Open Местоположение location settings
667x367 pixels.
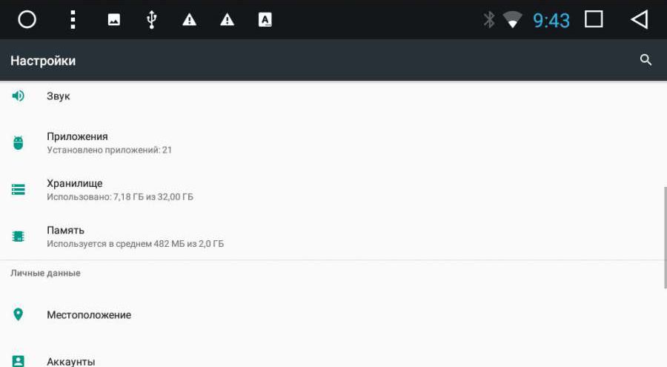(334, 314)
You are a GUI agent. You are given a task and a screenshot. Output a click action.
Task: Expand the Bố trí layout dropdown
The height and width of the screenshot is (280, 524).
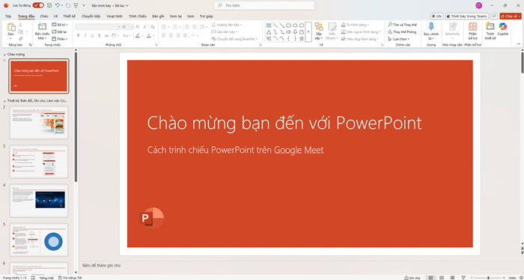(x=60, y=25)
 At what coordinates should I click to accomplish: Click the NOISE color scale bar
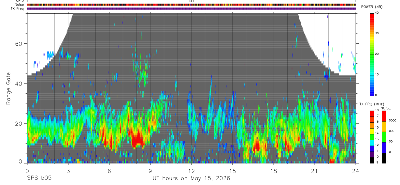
·····
Take the line that contains "The height and" and every line after it up to the end of the records above, and restate them exactly, without the pictures.

● The answer
The height and width of the screenshot is (280, 524).
(x=60, y=25)
 At what coordinates should I click to accomplish: Click the NOISE color scale bar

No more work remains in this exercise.